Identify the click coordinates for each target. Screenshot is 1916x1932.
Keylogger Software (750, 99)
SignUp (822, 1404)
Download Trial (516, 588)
* * *
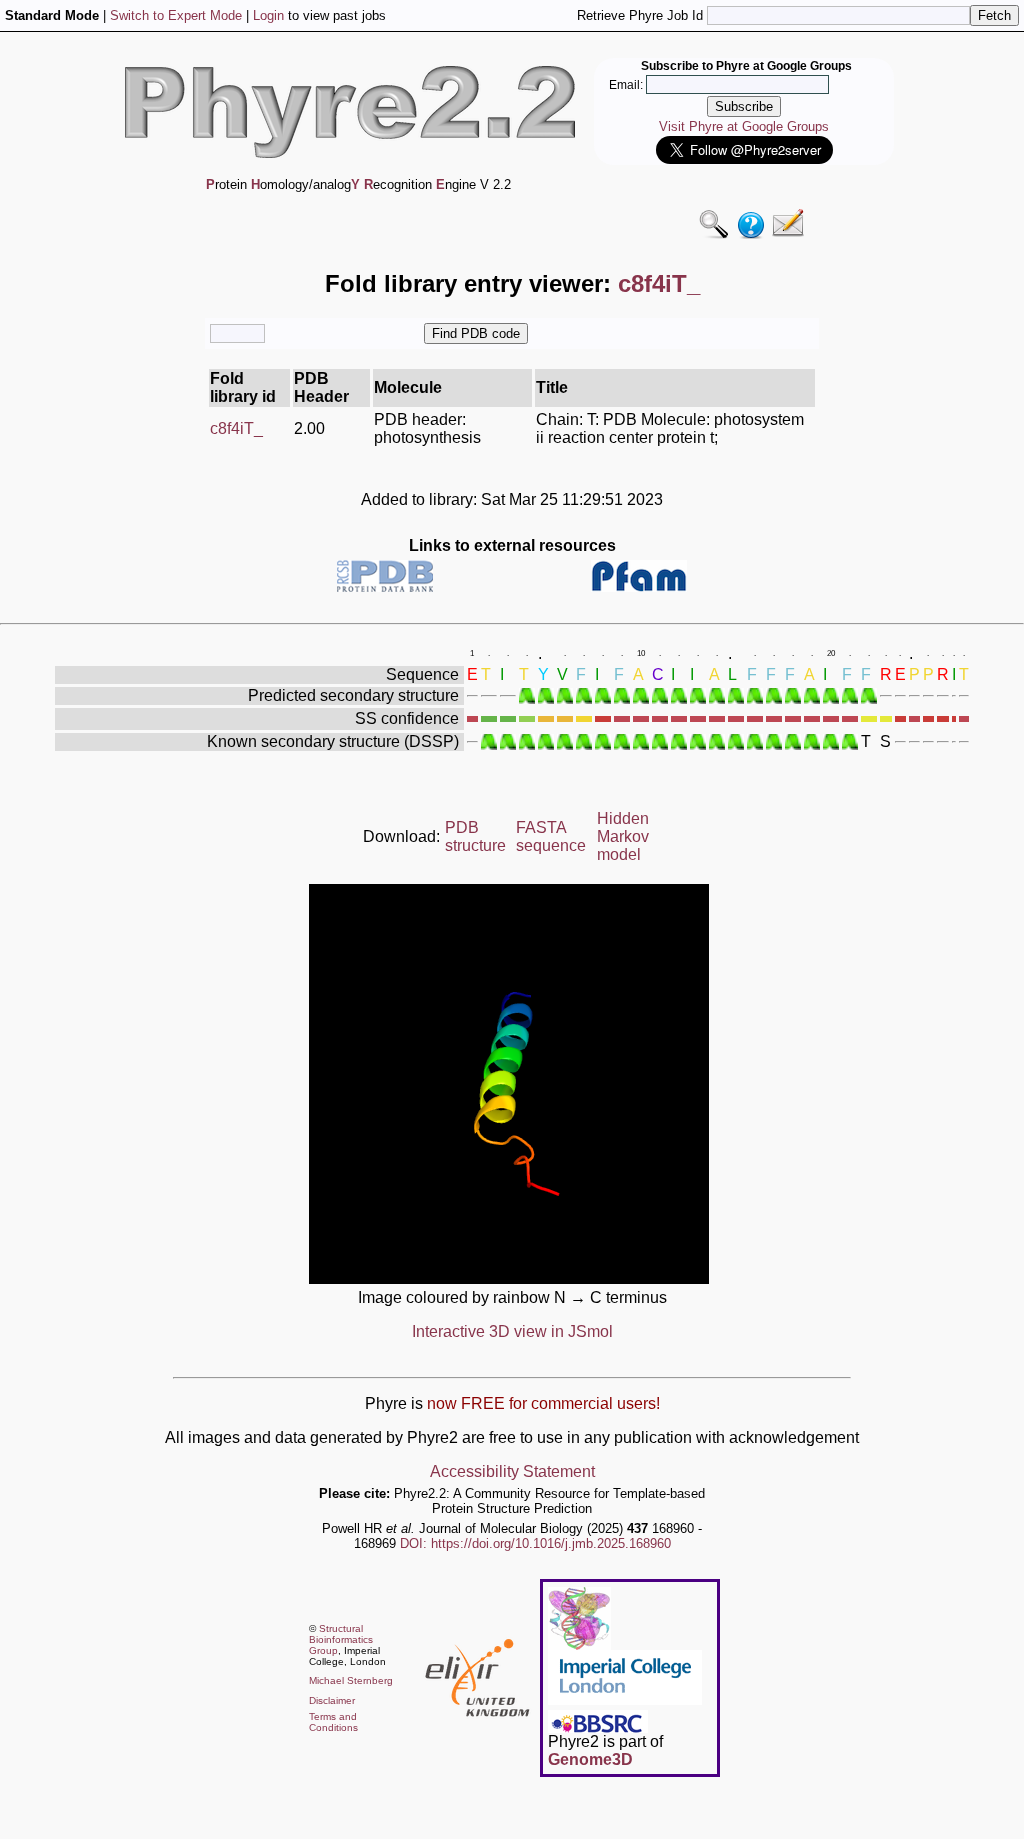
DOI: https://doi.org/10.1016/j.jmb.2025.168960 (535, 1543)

▶ [TASK DESCRIPTION]
Using the data above, extract exactly the lines from the one that holds "Identify the click" to the one that holds "Download Trial (516, 588)", both ends included, and no others.

▶ [SOLUTION FOR THIS PROBLEM]
Identify the click coordinates for each target. Screenshot is 1916x1932.
Keylogger Software (750, 99)
SignUp (822, 1404)
Download Trial (516, 588)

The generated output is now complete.